Je me répète ici, mais ils viennent d’une collectivité de 700 personnes, une collectivité de pêcheurs. Sans vouloir diminuer les pêcheurs, il faut admettre que ceux-ci ne sont pas à l’aise ni habitués en ce qui a trait à l’interaction avec le gouvernement fédéral, aux méthodes d’évaluation environnementale, et ainsi de suite. Tout cela avait pris les proportions d’un cauchemar pour eux. En fin de compte, ils se sont tous estimés chanceux d’avoir trois ou quatre personnes qui étaient disposées à entreprendre la démarche et à la suivre jusqu’au bout.
Comme je le mentionnais plus tôt, c’est une situation pour laquelle nous n’avons aucune expertise scientifique. Nous avons dû faire appel à des bénévoles. Et, littéralement, nous avons dû organiser des repas-partage pour recueillir assez d’argent pour payer les timbres. Je ne dis pas ça pour être drôle, c’est la vérité. Quand il a fallu envoyer des lettres ou obtenir des renseignements par Internet, c’est réellement comme ça que nous avons dû procéder pour trouver l’argent.
Nous avons rencontré les représentants de la province dès le début, le ministre Belliveau, et nous avons essayé de lui expliquer la situation. Nous lui avons dit qu’il pourrait demander à son homologue fédéral que l’évaluation soit élargie à un autre niveau auquel les collectivités pourraient recevoir l’appui nécessaire à l’embauche de scientifiques, et ainsi de suite. Ce fut très intéressant. À l’une de leurs réunions, ils nous ont dit d’emblée qu’il n’était pas disposé à le faire. Et vous avez raison, la promotion de l’aquaculture est beaucoup plus — prestigieuse que la régulation des pêches. De fait, la province de la Nouvelle-Écosse a déclaré — et ceci est une citation quasi littérale — « Nous n’avons aucune expertise scientifique au ministère des Pêches et de l’Aquaculture. Nous comptons sur le gouvernement fédéral pour l’exécution des travaux scientifiques nécessaires. »
C’est intéressant.
Oui, intéressant, mais triste.
D’après vous, le ministère des Pêches et des Océans a-t-il entrepris cette évaluation scientifique? Les membres du gouvernement présents ici vous demandent de fournir les renseignements scientifiques. Le secrétaire parlementaire représente le ministère qui a les ressources nécessaires.

TÂCHES À FAIRE —
1. D'après l'extrait, pourquoi a-t-il fallu organiser des repas-partage ?
2. Dans l'extrait, citez le passage qui commence par « C’est intéressant. » et se termine par « les ressources nécessaires. ».

DONNÉES ENREGISTRÉES —
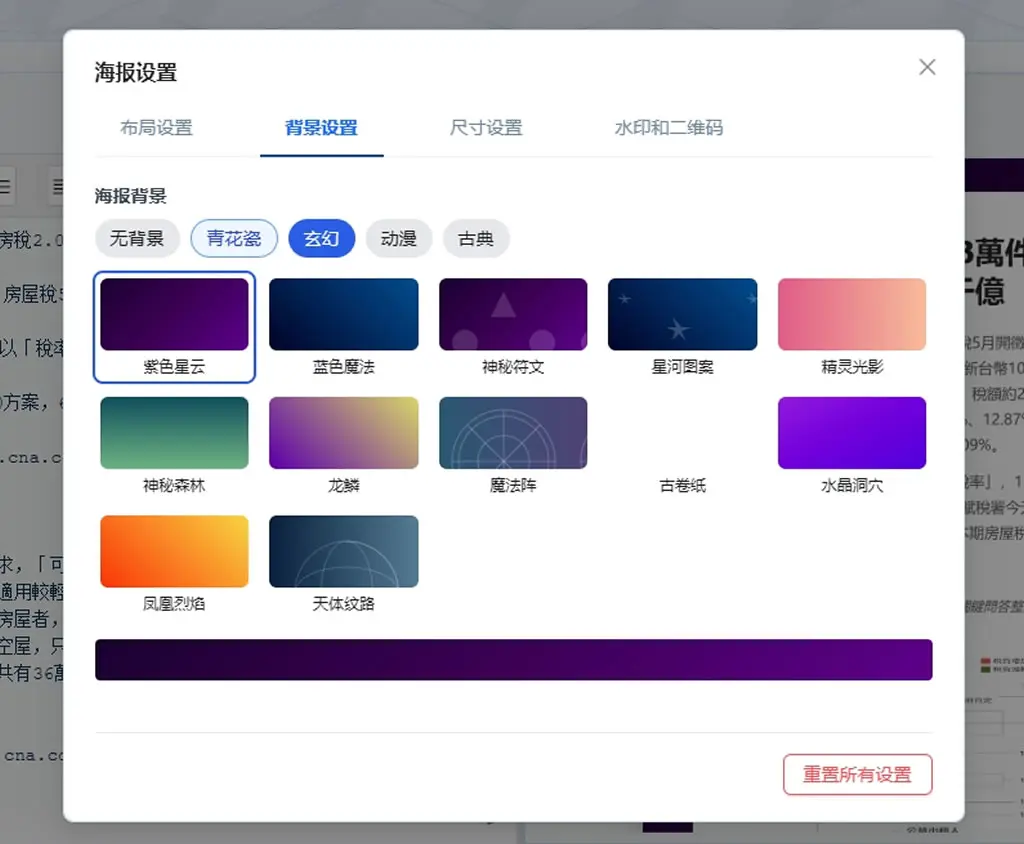Switch to the 布局设置 tab
Image resolution: width=1024 pixels, height=844 pixels.
(157, 127)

RÉPONSES AUX TÂCHES —
1. Les repas-partage servaient à recueillir assez d'argent pour payer les timbres. Il fallait ces fonds pour envoyer des lettres ou obtenir des renseignements par Internet. Le groupe n'avait aucune expertise scientifique et devait faire appel à des bénévoles.

2.
C’est intéressant.
Oui, intéressant, mais triste.
D’après vous, le ministère des Pêches et des Océans a-t-il entrepris cette évaluation scientifique? Les membres du gouvernement présents ici vous demandent de fournir les renseignements scientifiques. Le secrétaire parlementaire représente le ministère qui a les ressources nécessaires.